Thursday, February 27, 12–2 p.m. in Smíchov
Don't miss this spectacular show and come see how a meter-long, 50-kilogram mortadella is sliced! On Thursday, February 27, Andrea Casolari from the Negrini family salami factory will arrive at our Smíchov shop and bring this iconic Bolognese delicacy with him, which he will slice by hand. Not only will you be able to taste it, but you can also buy it to take home. The Negrini family is one of the traditional producers who have been making mortadella for 70 years using only Italian pork from carefully controlled farms.

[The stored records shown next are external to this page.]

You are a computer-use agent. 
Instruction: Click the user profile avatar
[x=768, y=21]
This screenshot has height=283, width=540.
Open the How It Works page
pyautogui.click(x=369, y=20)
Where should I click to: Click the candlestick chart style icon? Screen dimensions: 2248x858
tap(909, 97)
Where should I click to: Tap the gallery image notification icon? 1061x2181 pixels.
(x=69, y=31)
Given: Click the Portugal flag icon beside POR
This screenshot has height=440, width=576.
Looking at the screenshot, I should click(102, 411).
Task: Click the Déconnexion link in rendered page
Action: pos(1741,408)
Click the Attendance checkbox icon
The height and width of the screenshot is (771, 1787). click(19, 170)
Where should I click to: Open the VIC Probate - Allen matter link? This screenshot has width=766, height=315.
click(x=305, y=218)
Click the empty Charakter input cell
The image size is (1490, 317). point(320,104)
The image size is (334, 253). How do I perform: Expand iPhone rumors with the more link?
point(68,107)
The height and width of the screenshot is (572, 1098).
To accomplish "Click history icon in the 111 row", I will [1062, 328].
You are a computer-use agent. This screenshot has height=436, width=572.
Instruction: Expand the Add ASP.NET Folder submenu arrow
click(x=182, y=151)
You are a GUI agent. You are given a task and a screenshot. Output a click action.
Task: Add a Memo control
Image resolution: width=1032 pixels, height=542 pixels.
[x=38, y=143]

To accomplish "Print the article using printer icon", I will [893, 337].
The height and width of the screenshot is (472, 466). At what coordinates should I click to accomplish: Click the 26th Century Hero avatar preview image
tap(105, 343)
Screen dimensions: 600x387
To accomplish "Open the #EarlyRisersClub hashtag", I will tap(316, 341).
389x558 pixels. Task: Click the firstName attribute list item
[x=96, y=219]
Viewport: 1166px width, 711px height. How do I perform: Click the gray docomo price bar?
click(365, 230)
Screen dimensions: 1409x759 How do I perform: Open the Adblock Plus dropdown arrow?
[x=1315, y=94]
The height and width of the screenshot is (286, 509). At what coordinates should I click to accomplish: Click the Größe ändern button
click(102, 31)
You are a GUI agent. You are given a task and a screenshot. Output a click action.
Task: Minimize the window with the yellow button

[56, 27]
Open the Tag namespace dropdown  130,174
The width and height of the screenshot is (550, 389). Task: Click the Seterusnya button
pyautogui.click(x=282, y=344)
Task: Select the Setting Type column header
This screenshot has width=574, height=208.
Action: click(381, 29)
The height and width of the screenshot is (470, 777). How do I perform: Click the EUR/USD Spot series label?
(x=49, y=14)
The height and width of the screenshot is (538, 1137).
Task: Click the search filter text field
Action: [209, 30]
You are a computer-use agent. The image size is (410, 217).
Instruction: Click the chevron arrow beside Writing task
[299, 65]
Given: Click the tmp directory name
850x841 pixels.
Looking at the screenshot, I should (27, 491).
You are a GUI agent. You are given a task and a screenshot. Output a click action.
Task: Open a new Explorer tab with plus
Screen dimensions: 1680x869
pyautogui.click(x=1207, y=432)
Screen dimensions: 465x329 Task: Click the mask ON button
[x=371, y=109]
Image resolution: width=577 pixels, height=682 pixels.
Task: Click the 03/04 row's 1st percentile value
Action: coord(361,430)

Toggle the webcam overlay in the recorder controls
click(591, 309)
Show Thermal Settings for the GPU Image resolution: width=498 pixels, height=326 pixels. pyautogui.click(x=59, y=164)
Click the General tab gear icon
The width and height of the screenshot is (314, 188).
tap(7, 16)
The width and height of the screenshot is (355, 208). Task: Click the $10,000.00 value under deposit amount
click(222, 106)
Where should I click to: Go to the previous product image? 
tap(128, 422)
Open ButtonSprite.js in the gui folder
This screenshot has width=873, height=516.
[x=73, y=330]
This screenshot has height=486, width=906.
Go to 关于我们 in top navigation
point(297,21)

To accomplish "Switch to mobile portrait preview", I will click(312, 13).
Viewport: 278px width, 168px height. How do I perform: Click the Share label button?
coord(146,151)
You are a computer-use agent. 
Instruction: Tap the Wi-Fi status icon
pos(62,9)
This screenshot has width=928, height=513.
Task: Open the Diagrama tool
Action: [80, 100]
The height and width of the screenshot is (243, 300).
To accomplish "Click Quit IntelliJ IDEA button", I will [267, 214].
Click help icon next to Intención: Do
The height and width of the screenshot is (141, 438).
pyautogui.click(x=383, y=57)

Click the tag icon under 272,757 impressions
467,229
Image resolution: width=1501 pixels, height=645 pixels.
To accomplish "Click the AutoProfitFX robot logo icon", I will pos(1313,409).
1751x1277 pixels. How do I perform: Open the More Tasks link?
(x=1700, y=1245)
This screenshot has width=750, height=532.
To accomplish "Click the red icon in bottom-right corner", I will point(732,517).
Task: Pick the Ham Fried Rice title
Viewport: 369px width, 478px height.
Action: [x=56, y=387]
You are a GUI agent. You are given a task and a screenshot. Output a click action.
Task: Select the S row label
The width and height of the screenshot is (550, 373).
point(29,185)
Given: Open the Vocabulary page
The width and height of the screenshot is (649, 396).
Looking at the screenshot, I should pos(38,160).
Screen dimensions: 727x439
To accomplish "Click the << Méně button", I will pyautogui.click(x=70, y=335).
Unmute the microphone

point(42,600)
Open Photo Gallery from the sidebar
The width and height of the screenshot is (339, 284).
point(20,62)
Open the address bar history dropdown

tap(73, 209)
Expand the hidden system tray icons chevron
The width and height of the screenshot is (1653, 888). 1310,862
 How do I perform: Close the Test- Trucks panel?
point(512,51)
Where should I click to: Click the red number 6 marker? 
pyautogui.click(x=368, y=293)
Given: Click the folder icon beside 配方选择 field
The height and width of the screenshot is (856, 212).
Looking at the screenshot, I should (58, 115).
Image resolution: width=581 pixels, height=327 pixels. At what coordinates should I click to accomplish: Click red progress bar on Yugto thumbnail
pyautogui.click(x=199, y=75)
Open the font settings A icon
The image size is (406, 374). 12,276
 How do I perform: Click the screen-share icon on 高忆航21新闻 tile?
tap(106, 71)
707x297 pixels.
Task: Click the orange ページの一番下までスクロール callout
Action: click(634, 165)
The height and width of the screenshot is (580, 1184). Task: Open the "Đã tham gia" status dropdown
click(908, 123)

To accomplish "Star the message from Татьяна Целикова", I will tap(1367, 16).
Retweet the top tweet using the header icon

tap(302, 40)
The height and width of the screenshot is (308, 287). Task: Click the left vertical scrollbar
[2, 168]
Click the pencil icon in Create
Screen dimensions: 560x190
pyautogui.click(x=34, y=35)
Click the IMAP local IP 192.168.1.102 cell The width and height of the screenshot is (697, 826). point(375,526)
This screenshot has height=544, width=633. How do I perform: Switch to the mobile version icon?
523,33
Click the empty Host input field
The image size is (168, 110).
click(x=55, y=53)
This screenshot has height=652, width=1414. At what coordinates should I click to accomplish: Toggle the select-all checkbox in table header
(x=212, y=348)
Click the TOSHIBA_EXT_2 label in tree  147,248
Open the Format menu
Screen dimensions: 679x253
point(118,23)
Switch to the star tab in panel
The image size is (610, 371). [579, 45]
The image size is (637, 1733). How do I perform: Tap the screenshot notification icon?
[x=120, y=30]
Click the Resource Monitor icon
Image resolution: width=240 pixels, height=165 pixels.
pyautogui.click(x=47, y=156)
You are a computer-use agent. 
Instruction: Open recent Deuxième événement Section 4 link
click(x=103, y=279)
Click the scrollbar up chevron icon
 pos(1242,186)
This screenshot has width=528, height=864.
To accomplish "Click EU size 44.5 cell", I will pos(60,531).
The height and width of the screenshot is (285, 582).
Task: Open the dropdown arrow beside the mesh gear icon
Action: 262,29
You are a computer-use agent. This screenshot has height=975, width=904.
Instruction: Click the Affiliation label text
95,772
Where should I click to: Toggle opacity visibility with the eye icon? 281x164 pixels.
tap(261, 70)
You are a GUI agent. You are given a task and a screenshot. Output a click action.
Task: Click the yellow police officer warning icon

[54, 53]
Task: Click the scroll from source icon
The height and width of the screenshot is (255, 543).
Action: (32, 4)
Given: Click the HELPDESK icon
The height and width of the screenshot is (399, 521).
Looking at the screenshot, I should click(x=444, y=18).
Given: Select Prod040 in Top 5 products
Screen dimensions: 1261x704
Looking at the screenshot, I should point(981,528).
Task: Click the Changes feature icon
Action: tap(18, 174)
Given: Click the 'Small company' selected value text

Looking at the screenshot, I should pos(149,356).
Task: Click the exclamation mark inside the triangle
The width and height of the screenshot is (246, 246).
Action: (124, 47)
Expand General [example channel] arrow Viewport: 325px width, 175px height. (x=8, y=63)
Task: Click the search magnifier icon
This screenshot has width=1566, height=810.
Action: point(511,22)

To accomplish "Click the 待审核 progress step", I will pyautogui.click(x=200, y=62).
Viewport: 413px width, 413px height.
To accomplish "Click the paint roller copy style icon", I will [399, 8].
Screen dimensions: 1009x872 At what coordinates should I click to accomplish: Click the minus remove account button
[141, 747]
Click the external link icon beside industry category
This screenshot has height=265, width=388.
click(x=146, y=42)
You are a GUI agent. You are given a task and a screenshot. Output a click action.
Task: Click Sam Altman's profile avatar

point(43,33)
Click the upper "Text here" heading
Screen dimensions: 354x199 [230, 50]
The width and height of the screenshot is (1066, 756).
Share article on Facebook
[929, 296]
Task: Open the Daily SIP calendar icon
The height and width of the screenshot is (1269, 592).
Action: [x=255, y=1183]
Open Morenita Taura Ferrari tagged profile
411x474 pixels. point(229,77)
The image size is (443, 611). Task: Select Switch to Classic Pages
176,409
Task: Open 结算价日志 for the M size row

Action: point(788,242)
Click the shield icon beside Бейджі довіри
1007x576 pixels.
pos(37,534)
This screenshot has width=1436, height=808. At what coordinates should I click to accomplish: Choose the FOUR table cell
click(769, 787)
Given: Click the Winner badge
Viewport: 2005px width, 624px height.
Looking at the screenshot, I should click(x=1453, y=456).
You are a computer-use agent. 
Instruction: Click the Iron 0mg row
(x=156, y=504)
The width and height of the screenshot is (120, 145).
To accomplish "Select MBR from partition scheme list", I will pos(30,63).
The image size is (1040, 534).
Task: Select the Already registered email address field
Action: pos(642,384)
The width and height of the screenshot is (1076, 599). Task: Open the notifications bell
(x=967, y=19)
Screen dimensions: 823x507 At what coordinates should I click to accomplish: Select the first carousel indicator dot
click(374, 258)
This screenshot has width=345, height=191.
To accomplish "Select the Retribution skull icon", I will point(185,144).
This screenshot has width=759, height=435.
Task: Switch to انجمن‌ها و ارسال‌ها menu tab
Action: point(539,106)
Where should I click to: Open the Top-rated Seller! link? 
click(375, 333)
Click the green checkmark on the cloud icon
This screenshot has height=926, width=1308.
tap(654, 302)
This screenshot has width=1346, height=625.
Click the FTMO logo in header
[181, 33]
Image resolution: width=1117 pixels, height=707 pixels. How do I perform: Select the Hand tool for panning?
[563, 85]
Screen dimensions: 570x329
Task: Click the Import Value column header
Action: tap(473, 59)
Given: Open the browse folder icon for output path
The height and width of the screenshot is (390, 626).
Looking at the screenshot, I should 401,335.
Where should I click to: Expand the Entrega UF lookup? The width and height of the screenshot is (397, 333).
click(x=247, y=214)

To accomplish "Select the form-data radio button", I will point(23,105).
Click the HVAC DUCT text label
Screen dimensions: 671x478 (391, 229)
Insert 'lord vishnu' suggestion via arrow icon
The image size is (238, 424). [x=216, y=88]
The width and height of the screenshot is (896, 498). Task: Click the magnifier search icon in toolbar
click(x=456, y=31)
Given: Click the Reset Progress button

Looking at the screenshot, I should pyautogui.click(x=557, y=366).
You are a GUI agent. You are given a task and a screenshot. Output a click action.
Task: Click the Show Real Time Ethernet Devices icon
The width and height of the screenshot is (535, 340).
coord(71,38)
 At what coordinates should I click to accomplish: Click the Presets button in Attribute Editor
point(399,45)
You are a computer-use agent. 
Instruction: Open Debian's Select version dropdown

Mortadella is one of the most popular Italian salamis, protected by the IGP designation of origin due to its uniqueness. Mortadella has been produced in the Emilia-Romagna region for centuries, and according to some legends, it was enjoyed by the ancient Romans. Its name is probably derived from the Latin word mortarium, which referred to meat crushed in a mortar. However, the first documented recipe dates back to the 16th century. At that time, only wealthy townspeople could afford mortadella, but this gradually changed with the development of the food industry, which made mortadella a delicacy available to everyone, and panino with mortadella became a popular snack. In the past, some Italians even used mortadella to express their opinion on the political situation and used it instead of a ballot during elections. :-)
Mortadella is traditionally made from finely ground pork and lard, seasoned with pepper or pistachios, and slowly cooked for several hours in special ovens. Its delicate texture and irresistible taste stand out not only on its own, but in Bologna it is also popular as a filling for tortellini, on pizza, in mousses, skewers, or even polpett.